(作業指示):
• 1. 掲載文によると、演題O-114の演者は誰か。
• 2. 掲載文のうち「セッション情報 一般演題(専修医(卒後3-5年))」から始まり「白月 遼(JA愛知厚生連 豊田厚生病院)」までの部分を、「回盲部憩室炎」を「S状結腸憩室炎」に差し替えて書き直せ。

セッション情報 一般演題(専修医(卒後3-5年))

タイトル O-114:

回盲部憩室炎から上腸間膜静脈分枝に穿通し上腸間膜静脈血栓症を来した1例

演者 木村 純(みよし市民病院)
共同演者 濱田 広幸(みよし市民病院), 伊藤 治(みよし市民病院), 成瀬 達(みよし市民病院), 柴田 時宗(みよし市民病院), 白月 遼(JA愛知厚生連 豊田厚生病院)

(演習資料):
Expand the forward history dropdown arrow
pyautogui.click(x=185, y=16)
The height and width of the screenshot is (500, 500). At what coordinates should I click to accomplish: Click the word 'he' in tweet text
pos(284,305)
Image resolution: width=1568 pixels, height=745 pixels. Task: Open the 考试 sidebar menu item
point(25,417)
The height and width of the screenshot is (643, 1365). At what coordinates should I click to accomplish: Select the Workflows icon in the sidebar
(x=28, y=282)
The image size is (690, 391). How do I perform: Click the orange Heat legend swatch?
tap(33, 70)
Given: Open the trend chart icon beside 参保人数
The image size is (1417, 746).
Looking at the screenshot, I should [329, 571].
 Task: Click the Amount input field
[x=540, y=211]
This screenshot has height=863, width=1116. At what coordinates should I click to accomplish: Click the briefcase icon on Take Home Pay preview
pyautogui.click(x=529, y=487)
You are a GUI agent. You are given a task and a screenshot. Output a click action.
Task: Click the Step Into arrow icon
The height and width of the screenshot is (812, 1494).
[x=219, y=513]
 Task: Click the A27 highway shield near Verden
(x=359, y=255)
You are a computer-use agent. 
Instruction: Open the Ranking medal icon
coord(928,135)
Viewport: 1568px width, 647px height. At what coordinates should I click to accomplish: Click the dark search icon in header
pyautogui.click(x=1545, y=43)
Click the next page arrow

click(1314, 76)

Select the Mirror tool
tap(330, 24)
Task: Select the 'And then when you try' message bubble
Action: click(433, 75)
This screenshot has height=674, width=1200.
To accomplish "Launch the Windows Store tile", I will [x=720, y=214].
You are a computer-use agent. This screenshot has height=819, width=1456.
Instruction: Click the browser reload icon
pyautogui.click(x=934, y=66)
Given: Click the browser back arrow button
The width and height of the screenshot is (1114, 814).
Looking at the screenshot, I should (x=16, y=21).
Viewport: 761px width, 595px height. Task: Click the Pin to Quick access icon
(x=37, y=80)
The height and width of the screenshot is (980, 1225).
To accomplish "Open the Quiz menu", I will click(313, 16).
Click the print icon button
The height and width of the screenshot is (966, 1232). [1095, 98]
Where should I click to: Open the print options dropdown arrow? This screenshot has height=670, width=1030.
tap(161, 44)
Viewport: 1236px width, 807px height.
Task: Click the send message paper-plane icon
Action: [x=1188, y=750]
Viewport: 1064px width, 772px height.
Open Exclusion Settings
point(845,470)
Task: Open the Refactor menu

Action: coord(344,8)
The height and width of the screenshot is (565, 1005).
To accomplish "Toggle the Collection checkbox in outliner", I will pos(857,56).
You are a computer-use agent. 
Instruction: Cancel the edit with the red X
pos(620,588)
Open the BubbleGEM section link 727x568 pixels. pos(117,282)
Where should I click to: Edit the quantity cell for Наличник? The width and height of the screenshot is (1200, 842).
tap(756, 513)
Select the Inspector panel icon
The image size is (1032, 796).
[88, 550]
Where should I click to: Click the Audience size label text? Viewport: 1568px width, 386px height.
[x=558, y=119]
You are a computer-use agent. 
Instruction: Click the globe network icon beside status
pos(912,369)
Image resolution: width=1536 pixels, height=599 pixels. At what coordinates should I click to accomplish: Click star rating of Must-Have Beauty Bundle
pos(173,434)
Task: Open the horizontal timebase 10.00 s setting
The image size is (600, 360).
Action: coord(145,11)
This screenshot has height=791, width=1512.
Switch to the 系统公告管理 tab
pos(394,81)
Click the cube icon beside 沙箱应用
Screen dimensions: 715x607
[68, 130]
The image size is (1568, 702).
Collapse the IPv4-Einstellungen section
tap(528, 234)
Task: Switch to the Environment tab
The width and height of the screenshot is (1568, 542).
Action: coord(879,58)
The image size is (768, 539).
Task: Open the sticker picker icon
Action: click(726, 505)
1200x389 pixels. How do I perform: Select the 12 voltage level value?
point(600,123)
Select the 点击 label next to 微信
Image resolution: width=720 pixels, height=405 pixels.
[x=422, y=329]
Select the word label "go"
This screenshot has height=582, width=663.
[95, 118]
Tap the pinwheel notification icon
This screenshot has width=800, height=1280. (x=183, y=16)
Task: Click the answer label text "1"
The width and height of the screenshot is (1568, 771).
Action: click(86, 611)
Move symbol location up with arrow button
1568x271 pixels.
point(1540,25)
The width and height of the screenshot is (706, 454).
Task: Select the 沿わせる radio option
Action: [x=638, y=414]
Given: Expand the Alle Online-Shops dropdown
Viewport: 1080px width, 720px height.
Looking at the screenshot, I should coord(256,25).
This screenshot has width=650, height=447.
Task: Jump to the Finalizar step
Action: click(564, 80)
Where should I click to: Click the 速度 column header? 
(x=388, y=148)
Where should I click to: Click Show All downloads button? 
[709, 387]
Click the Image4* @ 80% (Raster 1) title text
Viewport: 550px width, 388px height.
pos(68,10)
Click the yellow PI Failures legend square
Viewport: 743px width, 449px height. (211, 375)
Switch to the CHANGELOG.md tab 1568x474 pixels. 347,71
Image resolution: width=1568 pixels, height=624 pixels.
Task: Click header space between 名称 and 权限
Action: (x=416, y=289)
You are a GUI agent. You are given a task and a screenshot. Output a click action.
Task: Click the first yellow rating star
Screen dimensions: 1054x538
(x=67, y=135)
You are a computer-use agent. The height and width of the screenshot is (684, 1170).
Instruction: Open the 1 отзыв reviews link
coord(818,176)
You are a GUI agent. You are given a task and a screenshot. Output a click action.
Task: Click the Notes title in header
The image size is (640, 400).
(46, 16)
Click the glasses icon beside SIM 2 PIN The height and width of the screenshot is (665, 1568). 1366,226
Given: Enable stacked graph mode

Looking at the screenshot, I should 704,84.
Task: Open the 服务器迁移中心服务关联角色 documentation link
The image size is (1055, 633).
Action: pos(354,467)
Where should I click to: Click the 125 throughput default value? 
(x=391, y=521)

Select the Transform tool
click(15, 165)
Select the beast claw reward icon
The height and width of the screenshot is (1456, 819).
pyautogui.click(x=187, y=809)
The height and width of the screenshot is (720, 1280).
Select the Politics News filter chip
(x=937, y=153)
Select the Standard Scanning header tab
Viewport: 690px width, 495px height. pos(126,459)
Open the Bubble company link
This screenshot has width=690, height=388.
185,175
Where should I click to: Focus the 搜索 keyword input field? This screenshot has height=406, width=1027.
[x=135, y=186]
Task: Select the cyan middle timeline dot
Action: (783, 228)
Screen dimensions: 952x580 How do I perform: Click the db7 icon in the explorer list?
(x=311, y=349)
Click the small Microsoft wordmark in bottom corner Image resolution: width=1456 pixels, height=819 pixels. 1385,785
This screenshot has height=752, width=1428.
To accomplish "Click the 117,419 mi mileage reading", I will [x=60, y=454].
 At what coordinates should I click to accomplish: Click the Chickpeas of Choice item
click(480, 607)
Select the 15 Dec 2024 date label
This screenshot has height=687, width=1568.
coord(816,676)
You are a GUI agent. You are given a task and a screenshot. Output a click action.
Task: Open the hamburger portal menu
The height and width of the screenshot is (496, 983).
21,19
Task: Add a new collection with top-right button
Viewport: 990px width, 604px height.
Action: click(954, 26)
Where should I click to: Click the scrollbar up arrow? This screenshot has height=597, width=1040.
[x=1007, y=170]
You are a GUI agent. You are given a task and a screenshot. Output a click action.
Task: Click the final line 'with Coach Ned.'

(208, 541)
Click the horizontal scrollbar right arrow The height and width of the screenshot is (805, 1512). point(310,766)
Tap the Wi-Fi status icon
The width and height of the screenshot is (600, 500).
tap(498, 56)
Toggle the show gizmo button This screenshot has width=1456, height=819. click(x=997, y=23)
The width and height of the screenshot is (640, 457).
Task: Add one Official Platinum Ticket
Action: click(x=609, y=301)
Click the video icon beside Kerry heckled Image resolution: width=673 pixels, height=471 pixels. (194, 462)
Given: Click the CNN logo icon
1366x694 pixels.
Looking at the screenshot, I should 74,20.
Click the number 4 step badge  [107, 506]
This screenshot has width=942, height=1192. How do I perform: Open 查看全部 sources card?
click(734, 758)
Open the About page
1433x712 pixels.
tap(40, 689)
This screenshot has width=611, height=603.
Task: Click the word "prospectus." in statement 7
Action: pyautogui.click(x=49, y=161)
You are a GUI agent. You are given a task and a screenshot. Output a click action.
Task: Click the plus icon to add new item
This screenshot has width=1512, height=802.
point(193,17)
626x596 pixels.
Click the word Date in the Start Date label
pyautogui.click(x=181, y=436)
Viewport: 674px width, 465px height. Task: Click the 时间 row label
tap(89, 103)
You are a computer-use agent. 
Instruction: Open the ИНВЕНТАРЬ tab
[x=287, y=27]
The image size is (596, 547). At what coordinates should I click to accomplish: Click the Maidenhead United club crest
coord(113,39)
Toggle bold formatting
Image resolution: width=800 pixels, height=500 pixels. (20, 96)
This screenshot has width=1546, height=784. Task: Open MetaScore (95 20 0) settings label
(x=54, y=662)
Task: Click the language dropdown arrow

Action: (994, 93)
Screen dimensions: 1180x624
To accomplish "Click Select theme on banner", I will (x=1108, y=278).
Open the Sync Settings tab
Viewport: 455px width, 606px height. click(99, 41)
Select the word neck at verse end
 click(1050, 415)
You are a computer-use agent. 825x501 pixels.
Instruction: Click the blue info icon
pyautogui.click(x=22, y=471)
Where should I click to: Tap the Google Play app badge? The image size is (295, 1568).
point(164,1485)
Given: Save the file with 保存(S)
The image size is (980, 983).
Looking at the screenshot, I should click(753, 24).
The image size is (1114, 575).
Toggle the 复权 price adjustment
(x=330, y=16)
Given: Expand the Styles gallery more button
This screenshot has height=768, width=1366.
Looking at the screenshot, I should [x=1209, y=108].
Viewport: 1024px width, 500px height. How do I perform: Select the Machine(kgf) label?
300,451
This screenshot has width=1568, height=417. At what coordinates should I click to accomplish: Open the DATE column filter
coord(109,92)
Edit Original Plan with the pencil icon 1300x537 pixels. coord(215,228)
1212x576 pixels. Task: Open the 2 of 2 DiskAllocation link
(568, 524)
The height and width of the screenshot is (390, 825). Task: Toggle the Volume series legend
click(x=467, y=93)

(各問の解答):
• 1. 木村 純(みよし市民病院)

• 2.
セッション情報 一般演題(専修医(卒後3-5年))

タイトル O-114:

S状結腸憩室炎から上腸間膜静脈分枝に穿通し上腸間膜静脈血栓症を来した1例

演者 木村 純(みよし市民病院)
共同演者 濱田 広幸(みよし市民病院), 伊藤 治(みよし市民病院), 成瀬 達(みよし市民病院), 柴田 時宗(みよし市民病院), 白月 遼(JA愛知厚生連 豊田厚生病院)